Saturday, June 16, 2007
In "Indians at home – Indians in Cornwall, Indians in Wales, Indians in Ireland," I talked about how the roots of Western colonialism are very old and how the techniques of colonialism were perfected centuries ago in Europe against Celtic people. Since I wrote that post last August, while going through my files, I found two noteworthy articles on the subject from Race & Class (Vol. 34 No. 4; 1993). They are "The training ground: Ireland, conquest and decolonisation" by Bill Rolston (pp. 13-24) and "Columbus in Ireland" by Milan Rai (pp. 25-34).
Rolston argues that as a consequence of Columbus' landfall in the Caribbean in 1492, Ireland experienced a "new era of imperialism with its expropriation of territory, racism and genocide" ("new" as in different from that of the last era). He says the "terrorist methods, derived and perfected in the conquest of Ireland, were then transported to the American colonies" along with "the ideology to justify confiscation and genocide." Even "the same personnel were involved in the conquest of Ireland and America." The second section of the article deals with the fate and role of Irish slaves shipped to the Caribbean. Rai covers much of the same ground but focuses more on tactics and outcomes in sections headed: "War by starvation," "Population decline," and "Settlement, dispossession and 'total war'."
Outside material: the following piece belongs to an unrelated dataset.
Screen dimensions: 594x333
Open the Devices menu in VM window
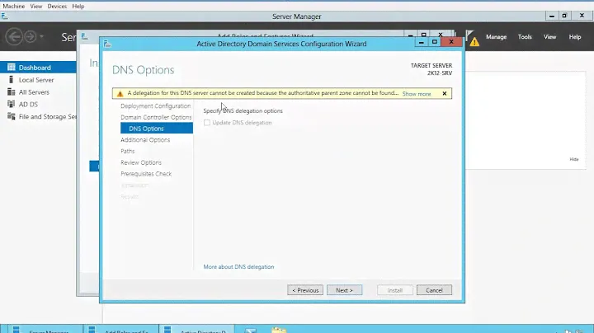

Also, in my earlier post, in the "See also" section, I had a link on Choctaw aid in 1847 to Irish famine victims. I should say the mere word "famine" does not do justice in describing the deliberate "policy of extermination"--to quote the Lord Lieutenant of Ireland, the Earl of Clarendon--pursued by the British. Any way, after talking with Peter L. yesterday about this subject, I learned from him that the Choctaw-Irish relationship is ongoing. Below are some links to articles on the subject.
- "Louisburgh welcomes Native American artists to lead Famine Walk." Mayo Advertiser (Ireland). 6/15/2007.
- "Remember the Famine? Gaelscoil pupils learn of Choctaw generosity." Independent (Ireland). 5/30/2007.
- Links to three other articles from the 1990s on the same subject here.
Anyway, thanks for this post Michelle!